Investigative journalist

Dionne Searcey is an American investigative journalist currently working for The New York Times.

==Biography==
Dionne Searcey grew up in Wymore, Nebraska, where she attended the University of Nebraska–Lincoln and graduated with a degree in journalism and French. She began working as a reporter for the City News Bureau of Chicago. She also worked for Newsday, The Seattle Times and the Chicago Tribune before she got a took a job with The Wall Street Journal. There she worked as a national legal correspondent and investigative reporter. Her area was the telecom industry until she moved to The New York Times in 2014 and began to write about the American economy.
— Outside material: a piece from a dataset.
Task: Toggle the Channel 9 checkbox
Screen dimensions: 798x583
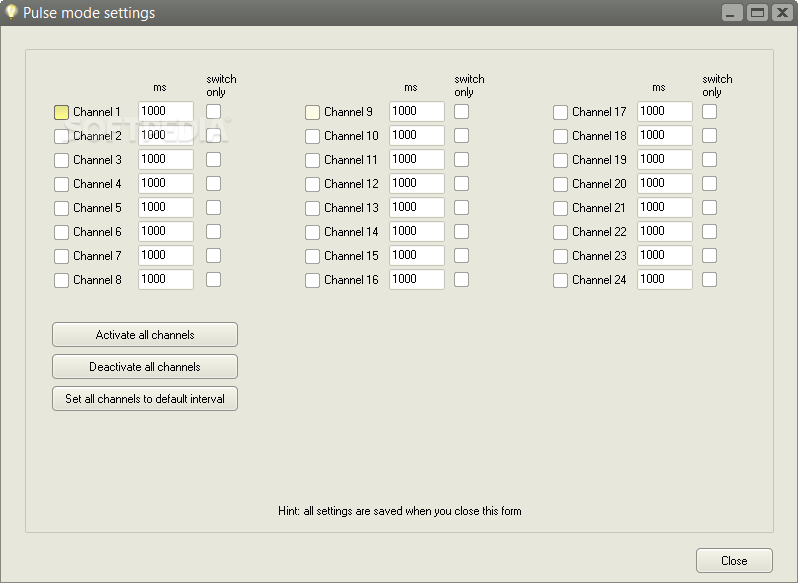Action: click(312, 112)
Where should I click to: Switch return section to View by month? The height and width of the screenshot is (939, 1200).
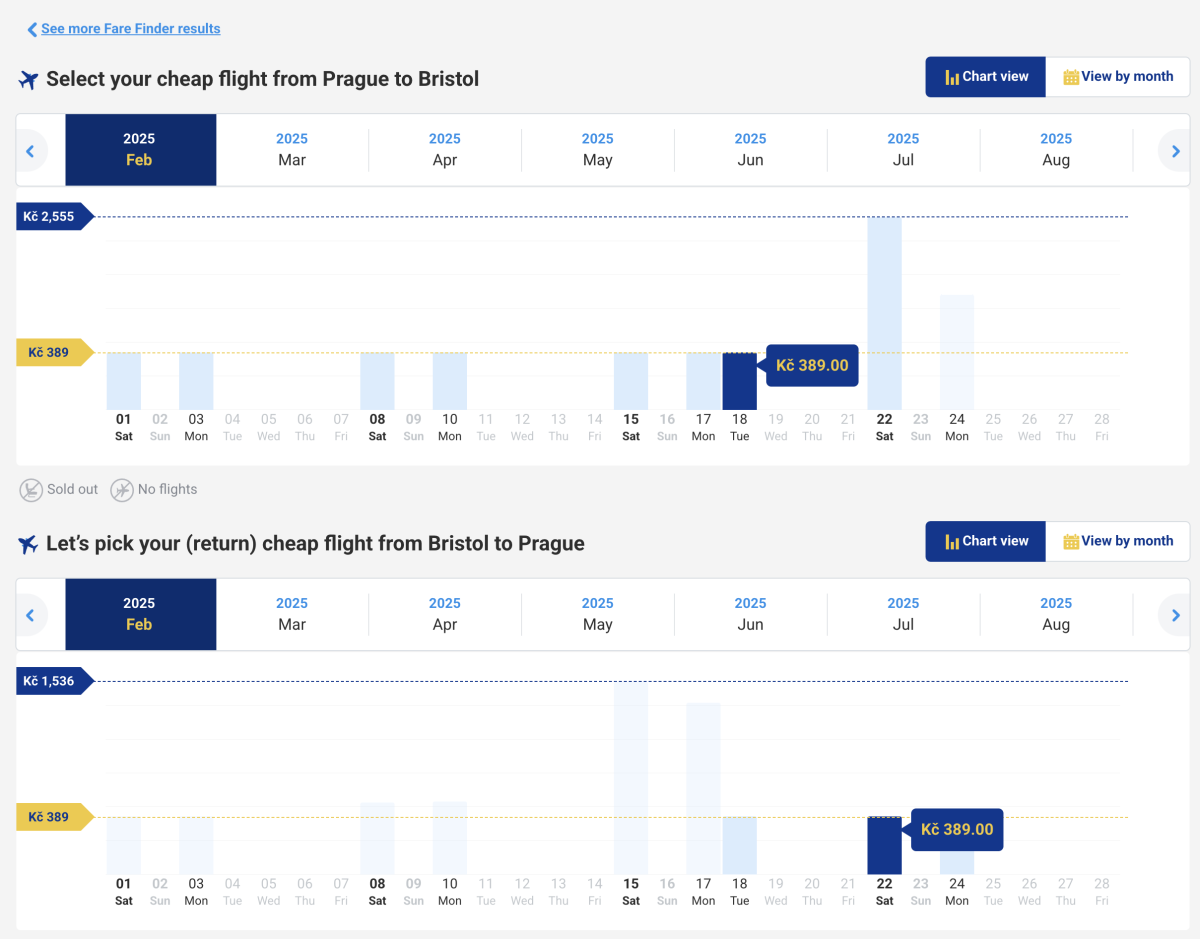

In 2015 Searcey became the West Africa bureau chief. She won the Michael Kelly Award for her reporting on Boko Haram, as well as a citation by the Overseas Press Club. In 2018 she partnered with Academy Award-winning director Kathryn Bigelow to make I Am Not A Weapon, video interviews with female survivors of Boko Haram. She was nominated for an Emmy for her stories on Boko Haram. She won a Pulitzer Prize with The New York Times in 2020 for International Reporting: Russian Assassins and her contribution from the Central African Republic. She received the 2020 Gerald Loeb Award for Breaking News for "Crash in Ethiopia".

Her memoir In Pursuit of Disobedient Women was published in March 2020. Searcey is now the politics reporter at The New York Times.

She is married with children and lives in Brooklyn.